‘Misses’: Joni Mitchell’s anti-greatest hits album
There comes a point in every artist’s career when a greatest hits album seems like the natural next step. It’s an easy way to collate your biggest successes into one place and cash in on them one more time, provide fans with a record full of their favourite tunes and make more money off them in the process. Countless bands have given into the greatest hits ploy, from Fleetwood Mac to The Who, but few have followed in the footsteps of Joni Mitchell and created an anti-greatest hits record.
By the mid-1990s, Mitchell was in a prime position to release a greatest hits album. She had spent 30 years carving out a place for herself in the music industry, securing her place as one of the most talented songwriters of all time with records like Blue and pushing her genre experimentalism with Court, Spark, and Mingus. She had dozens of songs to her name, many of them worthy of a place on a greatest hits record, but Mitchell was never one to follow the status quo.
In line with her hatred for the ever-increasing commerciality of the music industry, Mitchell opted to release a collection of her worst hits. They weren’t bad songs—in fact, the compilation contained some of her greatest sonic experimentation and poetic phrasing—but they were songs that had passed audiences by upon first release. The result was the aptly titled Misses, which she put out in the autumn of 1996.
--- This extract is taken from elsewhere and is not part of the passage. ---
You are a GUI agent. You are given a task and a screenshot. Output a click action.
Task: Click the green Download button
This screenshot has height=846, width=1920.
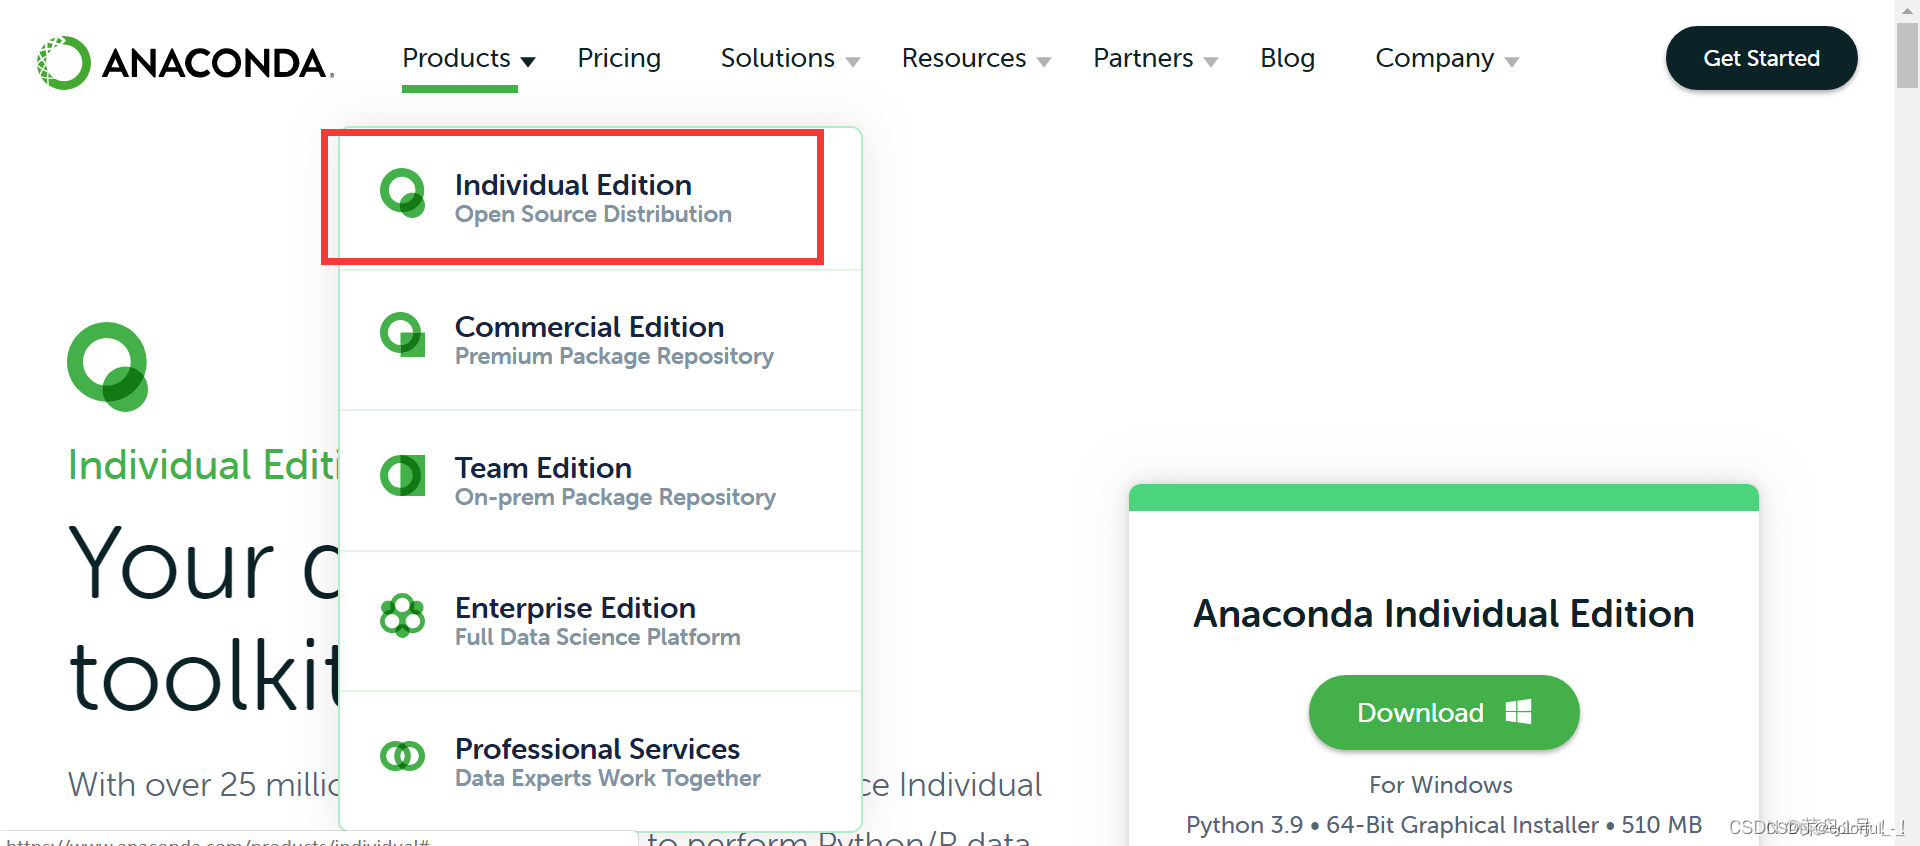pos(1444,712)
The record featured songs from throughout Mitchell’s career, from the lengthy, sultry ‘Harry’s House/Centerpiece’ to the title track from For the Roses. It was a collection that showed off the breadth of her sound, with many pieces stemming from later in her career when she began to work with more jazz-inclined musicians. They may have been commercial misses, but they certainly weren’t musically.
The record showed off Mitchell’s talent with a pen, too, particularly on track three, ‘A Case of You’. The love song originally featured on her magnum opus, Blue, and is widely considered to be one of Mitchell’s best. Detailing devotion through the idea that she could “drink a case” of her lover and still be on her feet, it’s one of the purest displays of her poetic talents and one of her greatest lyrical hits.
Although Mitchell often spoke out against the commercialised music industry, which spawns the greatest hits records and released Misses as an act of rebellion against it, she unfortunately still existed within that system. As a result, to get Misses through, she also had to agree to put out a record of her greatest hits, titled Hits.
Hits was released on the same day as Misses and featured some of Mitchell’s more well-known tunes, including ‘Big Yellow Taxi’ from Ladies of the Canyon and ‘California’ from Blue. It was just as well-curated, with tracks taken from across her career, but it wasn’t quite as special as Misses, which also encapsulated her feelings surrounding the industry.
While many artists have embraced the greatest hits record to make money without providing audiences with anything new, Mitchell used the opportunity to shine a light on some of the songs that had gone under-appreciated in her catalogue and poke fun at the industry.